D. Gilray writes:
I can tab out songs but it would be a lot easier to follow a book or material that is set up for a beginner.

Lately I have been making a point to say to every teacher of beginning banjo players who’ll listen:

Consider teaching the basics of musicianship BEFORE teaching tabs. That means, keeping time and changing chords correctly when a song is being played. Most of the playing a new student might do successfully with others will be relatively slow jamming on SONGS, not instrumentals. Help get your beginning player confident at learning to play correct chord progressions in time, just by looking at the chording hand of a guitar player. That is preparation for what he’ll actually be doing. Once that is in place, teaching breaks to easy songs using tab works great: Will the Circle Be Unbroken, Worried Man Blues, etc. These arrangements are much likely to be mastered to the point of *actual usability* in real jams than instrumentals, which are almost always harder. Remember, most people jam mainly on songs.

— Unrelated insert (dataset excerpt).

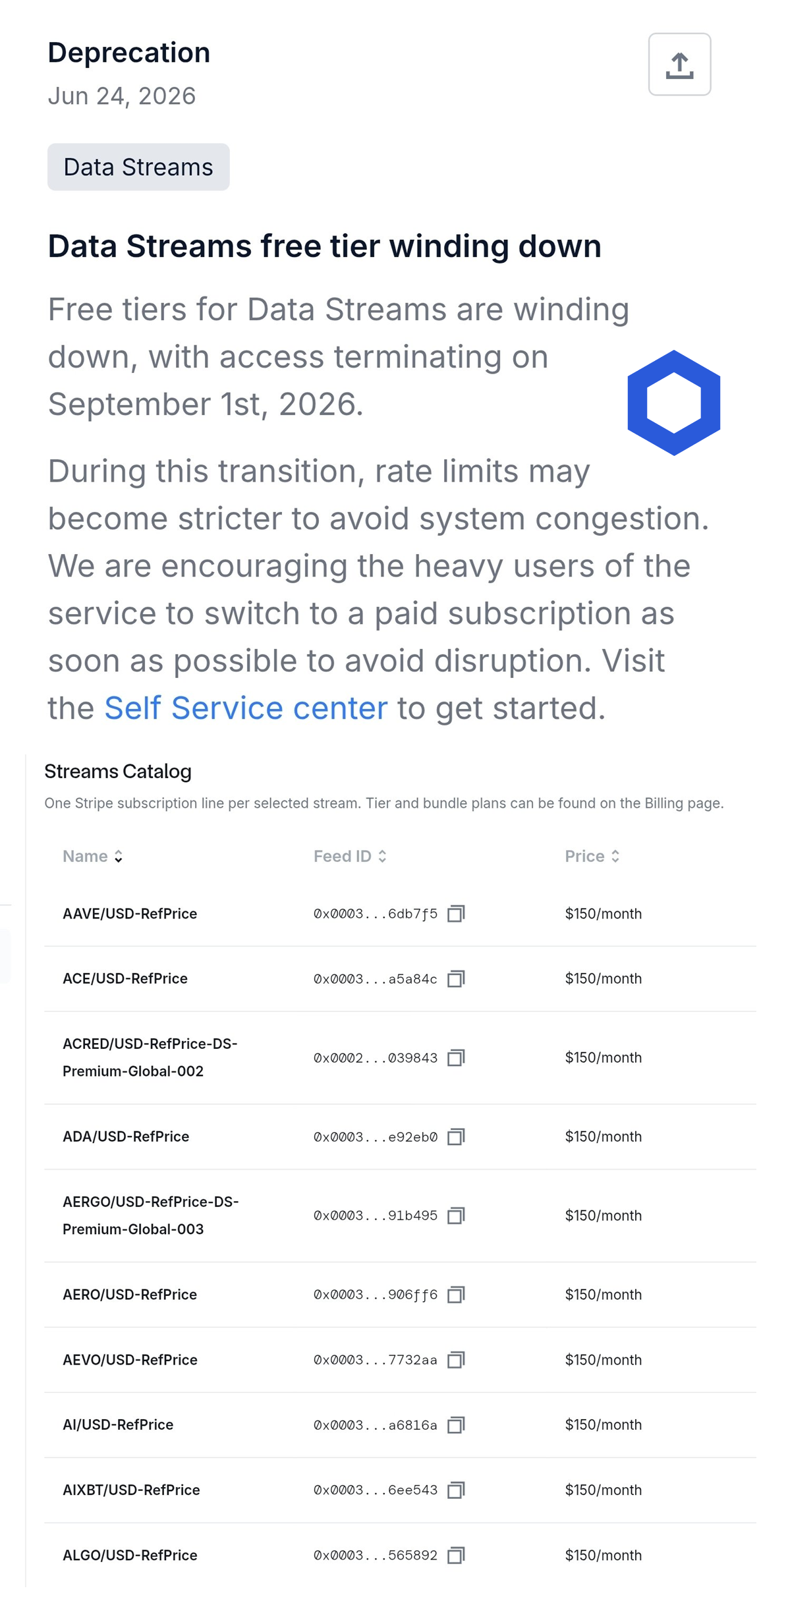
Task: Select the Data Streams tag
Action: click(x=138, y=167)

This is the quickest path I know to achieving the multiple goals of:

  1. Having fun
  2. Feeling a sense of progress and thus staying motivated
  3. Developing a solid music foundation for all the learning to come
  4. Making it possible for a person to have the fun/reward of actually jamming
  5. Making it easier to play tabs in correct time, because a sense of timing has already been developed.

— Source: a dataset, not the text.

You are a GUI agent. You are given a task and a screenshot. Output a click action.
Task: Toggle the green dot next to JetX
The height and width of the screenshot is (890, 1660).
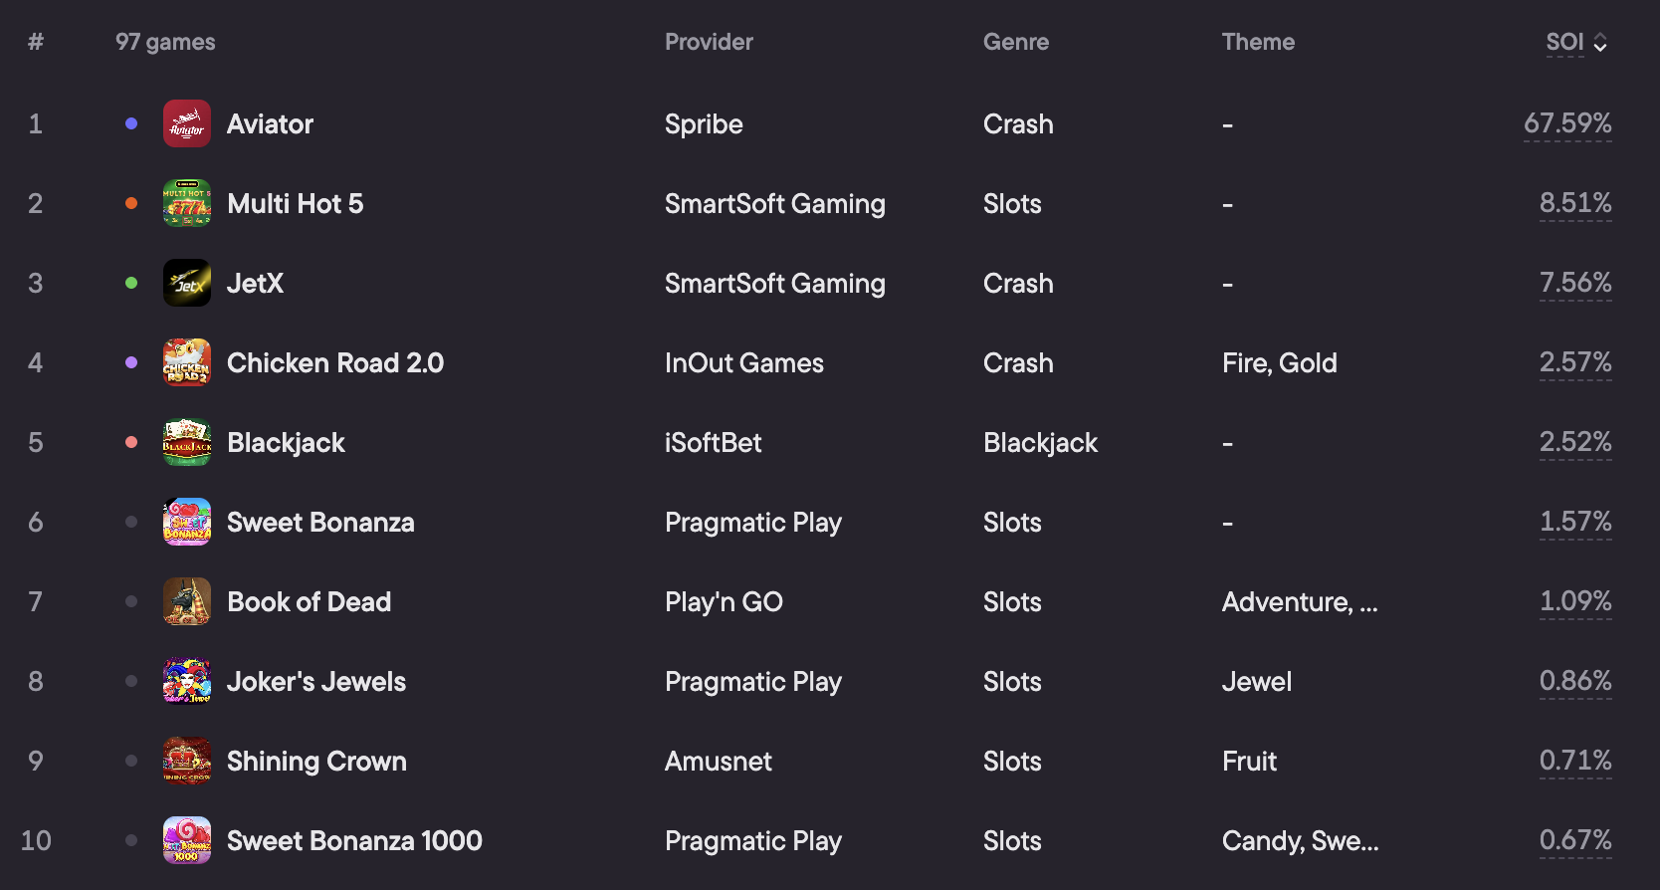pyautogui.click(x=131, y=283)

This philosophy is given in some detail in an article I wrote for Banjo Newsletter not long ago, called Teaching Beginners. It is based on my experience teaching beginners since 1964.

There is a lot of other free beginners’ material on the site, as well as a way to order my two videos for beginners. The one called Get Rolling is designed to be as easy as possible for a beginner, teaching the above principles with a bunch of 2- and 3-chord songs.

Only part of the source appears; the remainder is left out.